Kembali ke pertanyaan tadi: Apakah semua kata yang mengandung –isasi dalam bahasa Indonesia dihitung satu morfem? Tidak. Tidak semua kata yang mengandung imbuhan asing dihitung satu morfem.

Saya berpendapat bahwa imbuhan asing bisa dianggap sebagai morfem dalam bahasa Indonesia apabila imbuhan tersebut dipakai untuk membentuk kata baru. Apabila hanya terdapat dalam kata serapan, imbuhan asing tersebut bukanlah morfem dalam bahasa Indonesia.

Oleh karena itu, kata yang mengandung –isasi yang diserap utuh dihitung satu morfem. Sementara itu, kata yang mengandung –isasi yang bukan kata serapan, seperti kuningisasi dan betonisasi, dihitung dua morfem.

Begitu juga dengan kata yang mengandung –isme dan -wan dalam bahasa Indonesia. Kata liberalisme dihitung satu morfem karena diserap utuh, sedangkan bapakisme dihitung dua morfem karena merupakan kata bentukan.

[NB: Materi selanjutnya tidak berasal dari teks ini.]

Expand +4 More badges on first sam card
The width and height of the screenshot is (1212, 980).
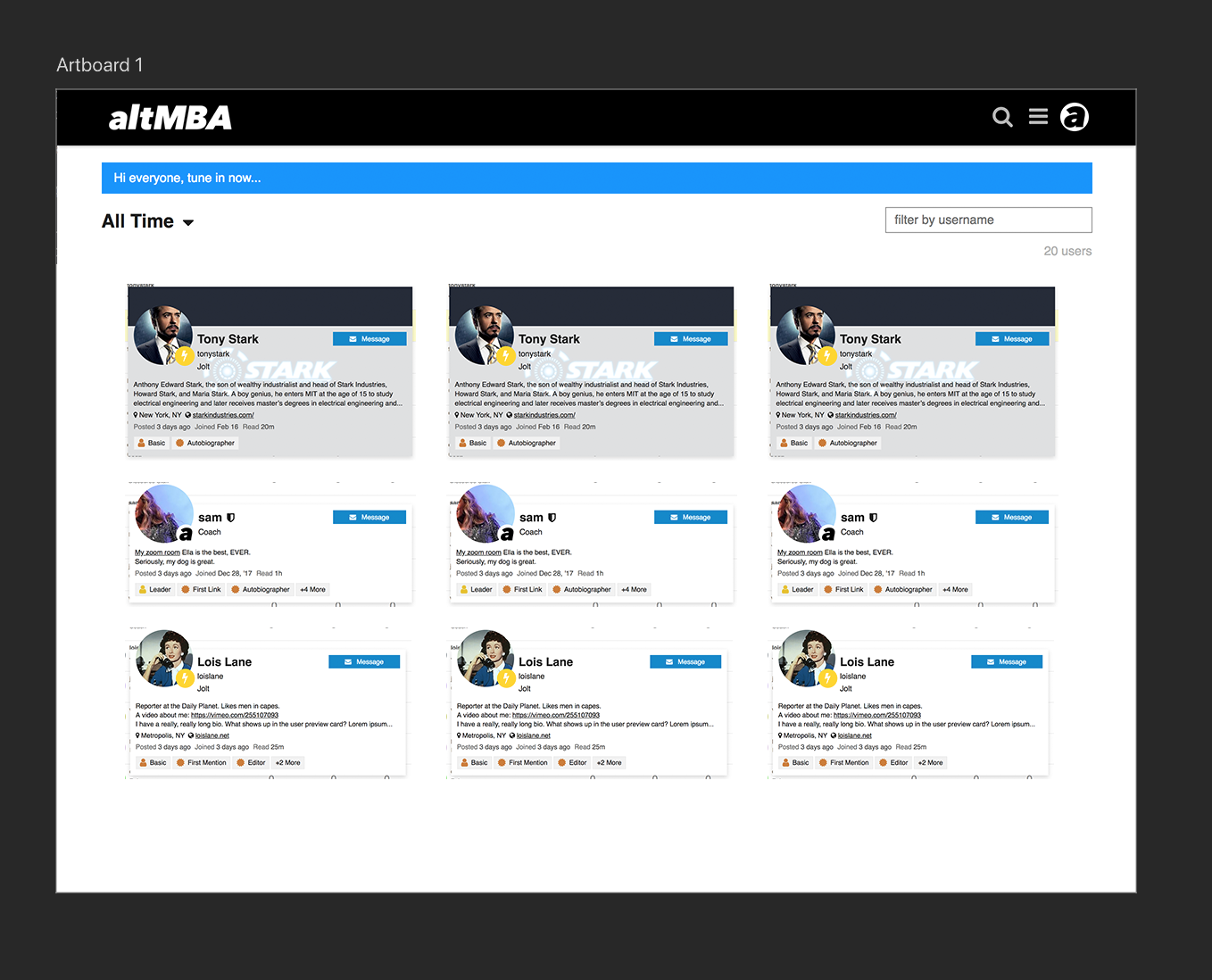point(312,590)
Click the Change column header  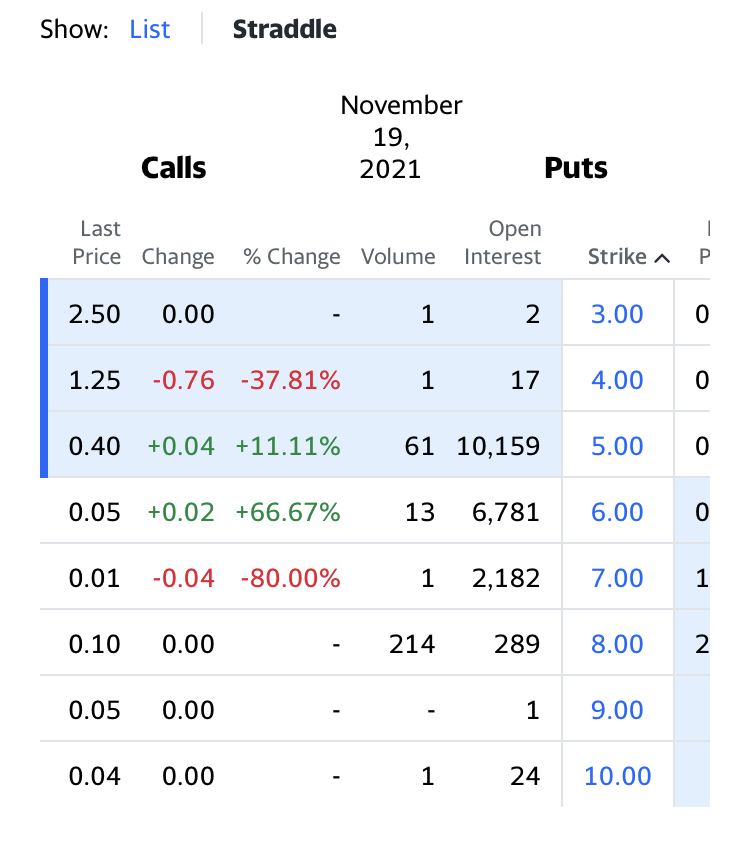[178, 257]
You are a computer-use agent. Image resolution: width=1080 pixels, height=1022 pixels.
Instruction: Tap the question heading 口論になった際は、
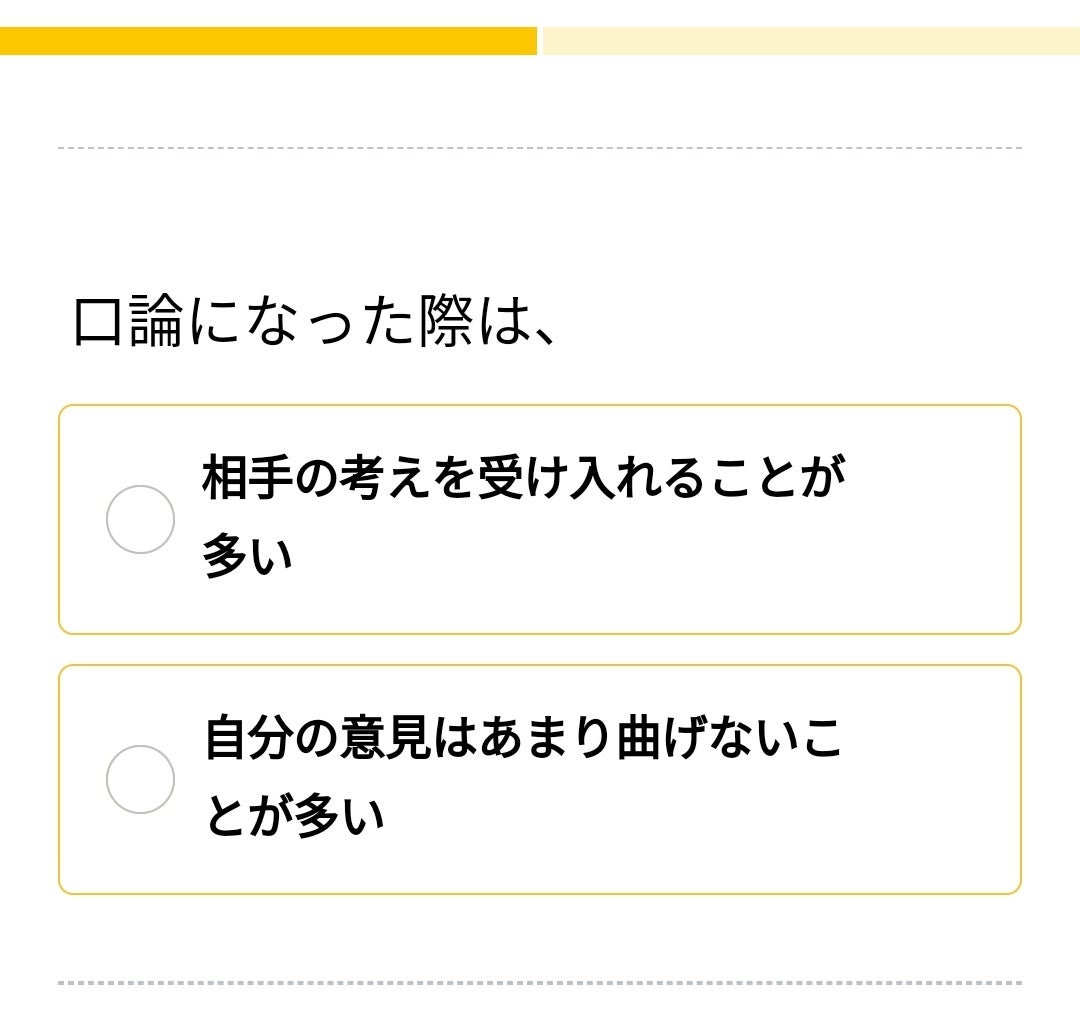pyautogui.click(x=314, y=323)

Kata hartawan dihitung satu morfem karena diserap dari bahasa Sanskerta, arthavan, (menurut buku Loan- Words in Indonesian and Malay, 2008). Adapun kata ilmuwan dihitung dua morfem karena dibentuk dari ilmu (serapan bahasa Arab) dan –wan (akhiran serapan Sanskerta).